[Task prompt]: Count the lines of the items below that contain the string "agent" and reply with that number alone.

### Raw data ###

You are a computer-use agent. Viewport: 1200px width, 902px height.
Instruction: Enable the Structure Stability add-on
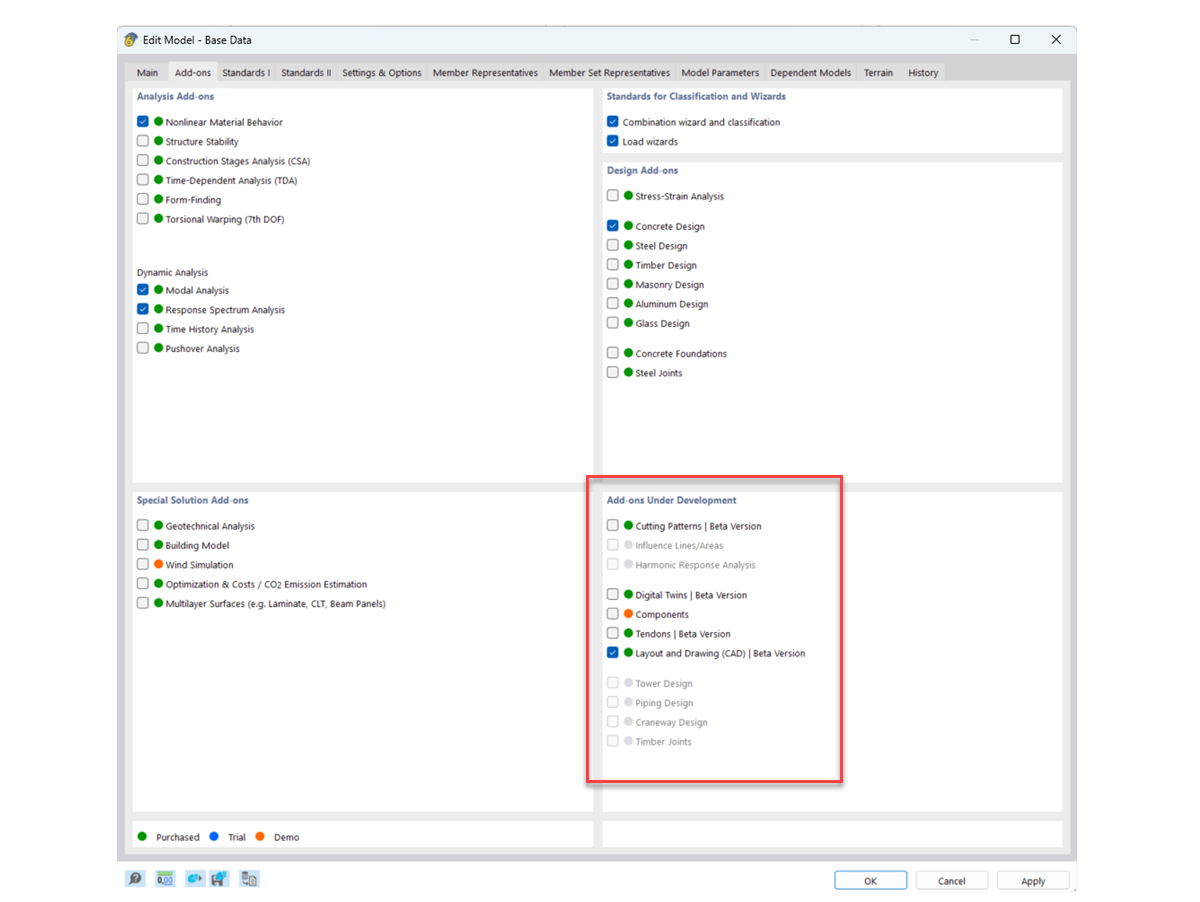pos(142,141)
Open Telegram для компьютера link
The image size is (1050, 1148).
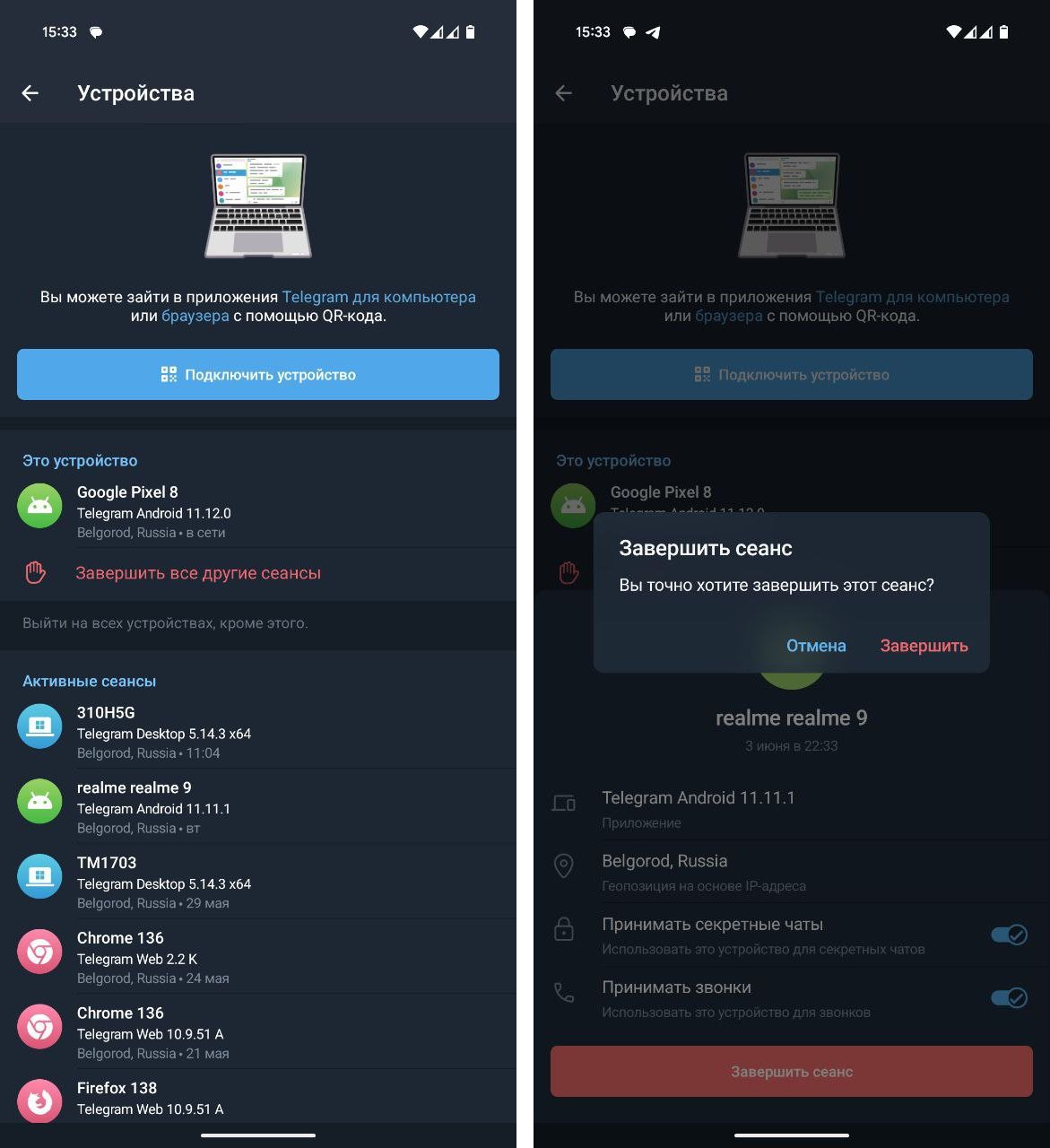[378, 297]
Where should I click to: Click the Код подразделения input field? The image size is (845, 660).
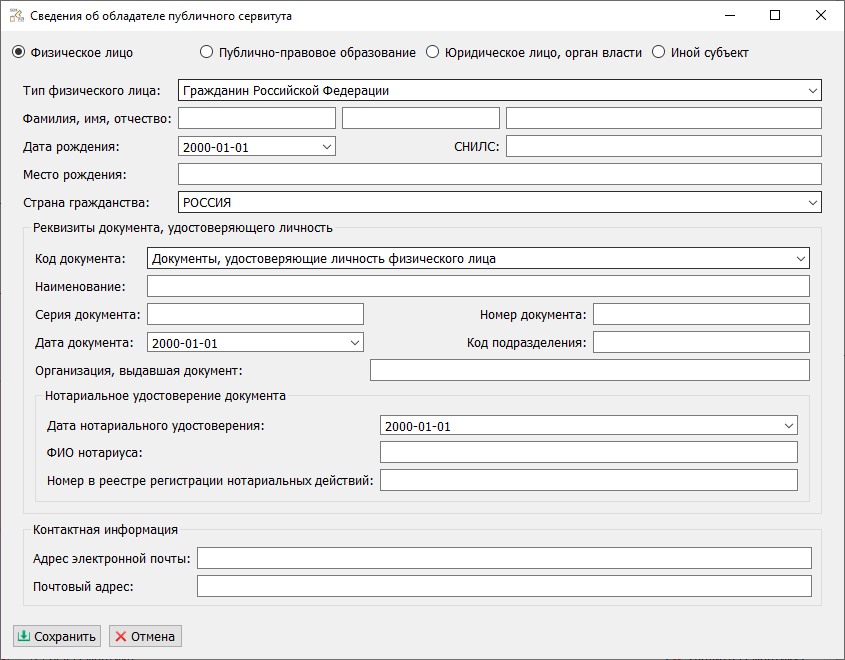pyautogui.click(x=700, y=343)
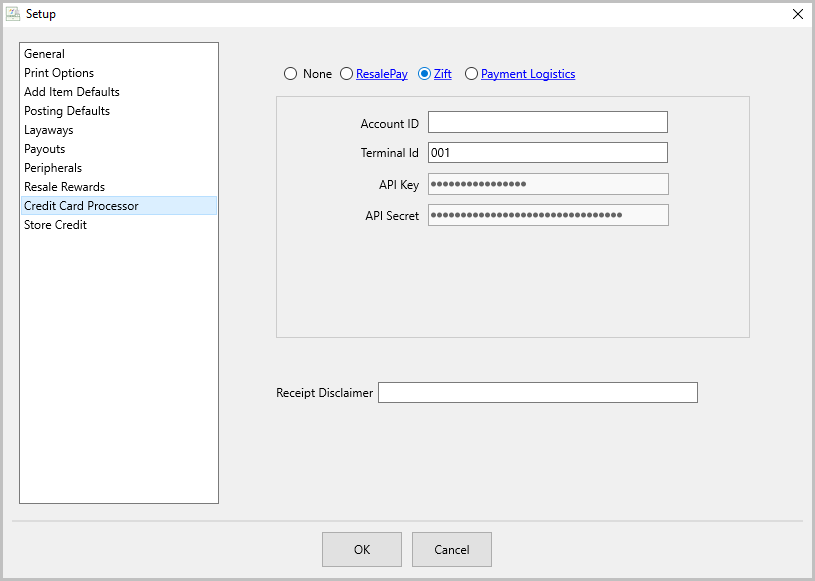Click the masked API Secret field
This screenshot has height=581, width=815.
(x=548, y=215)
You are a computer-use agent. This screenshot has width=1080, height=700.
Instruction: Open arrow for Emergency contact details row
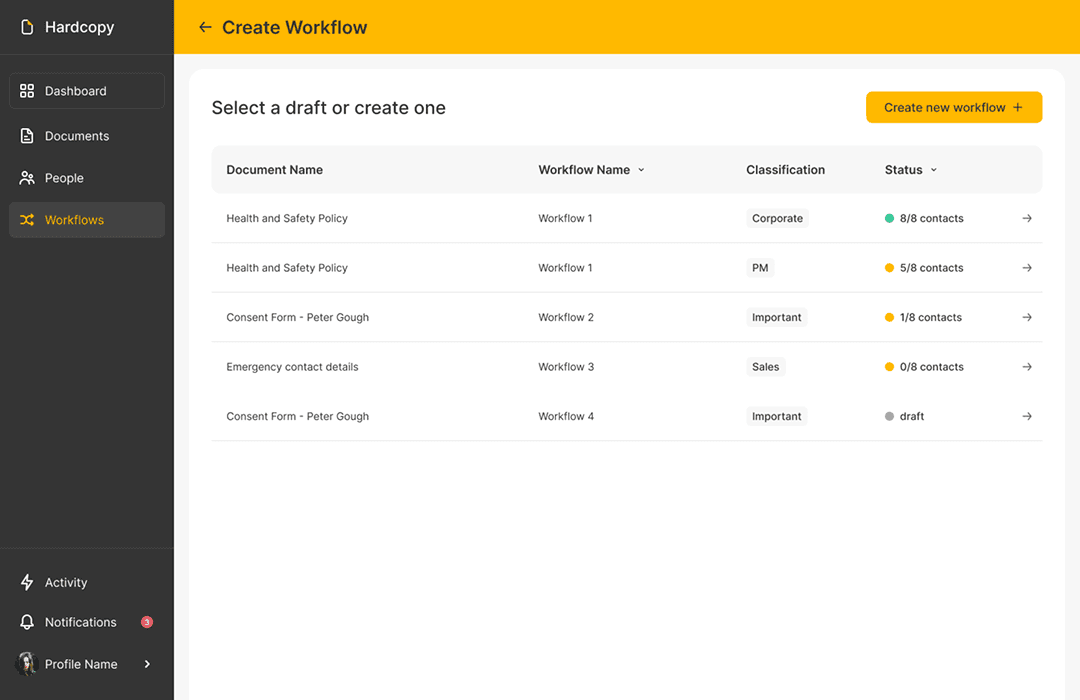click(1026, 367)
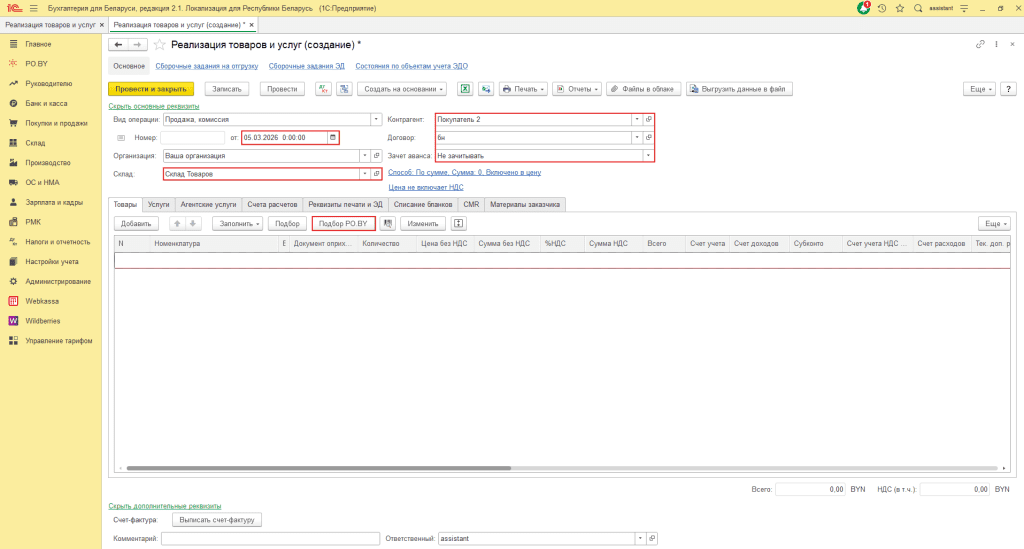Click the Excel export icon in toolbar
The image size is (1024, 549).
point(465,89)
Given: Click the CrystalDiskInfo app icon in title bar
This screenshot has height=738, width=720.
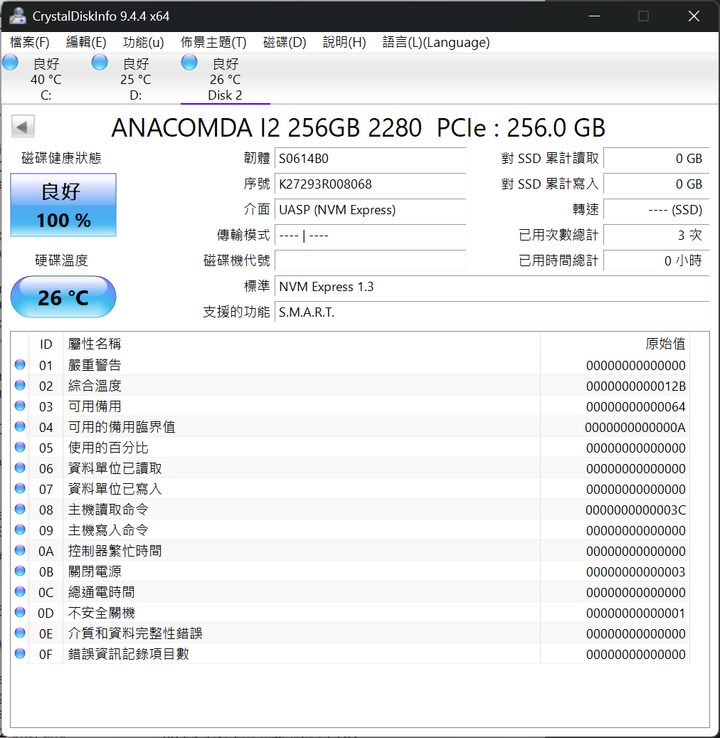Looking at the screenshot, I should [18, 16].
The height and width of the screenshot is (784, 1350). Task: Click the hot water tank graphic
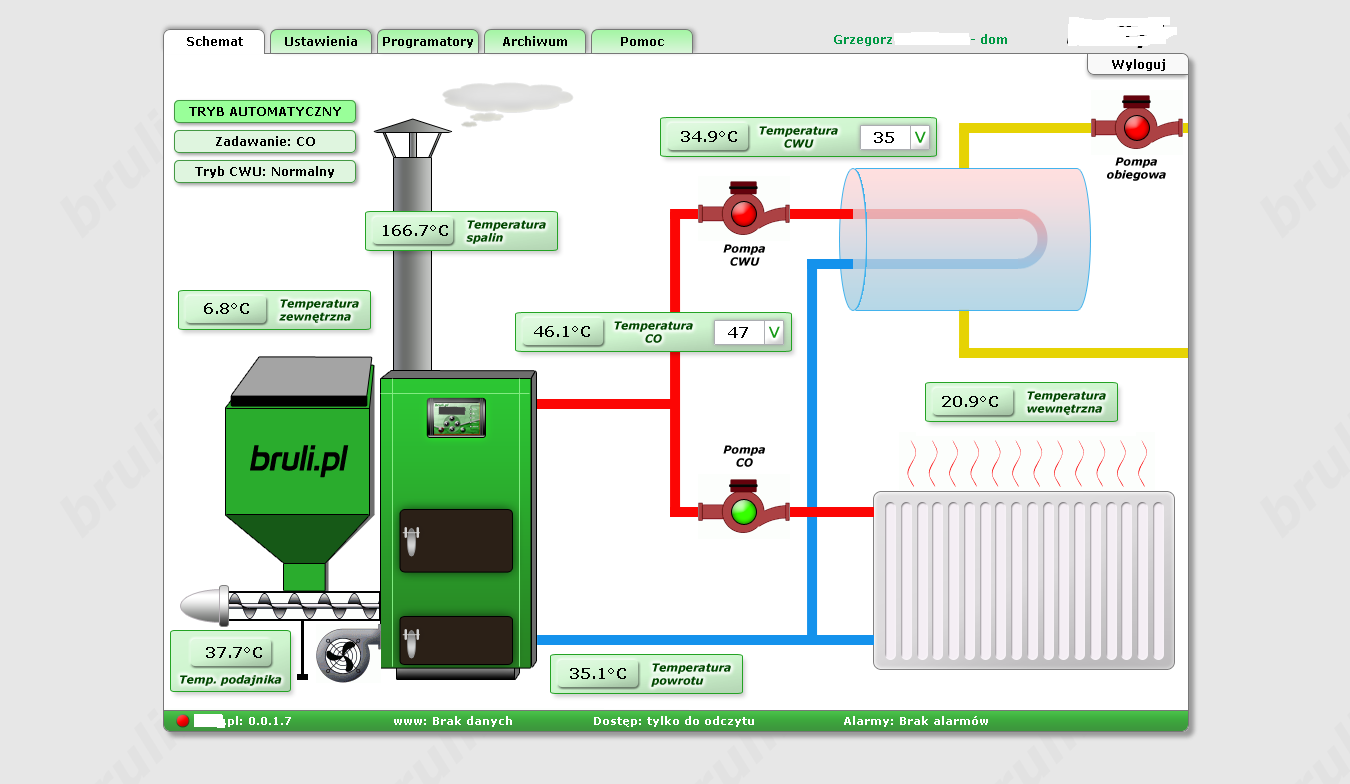(x=963, y=239)
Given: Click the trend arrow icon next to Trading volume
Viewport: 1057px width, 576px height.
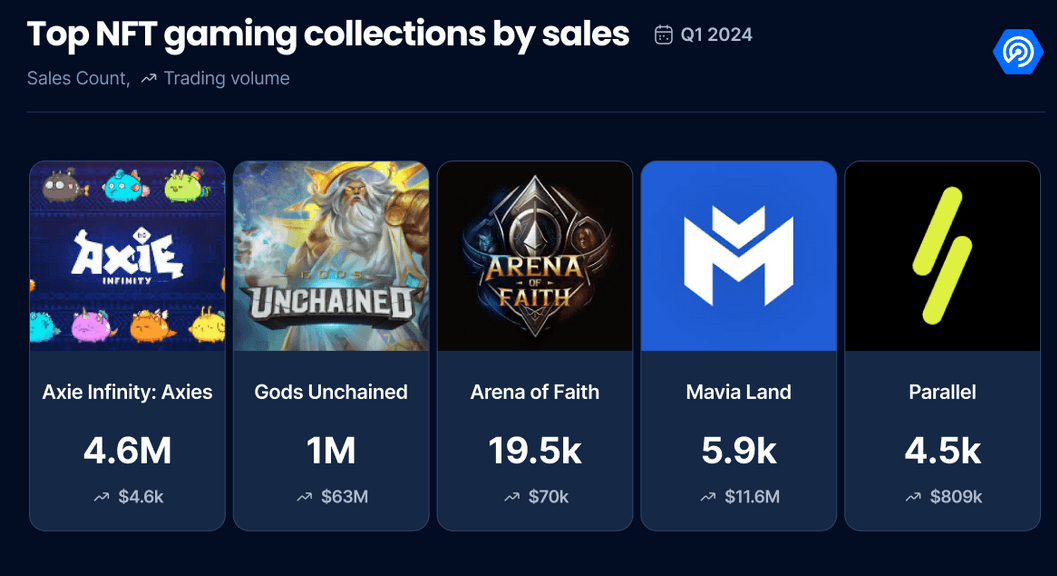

###

[Right answer]: 2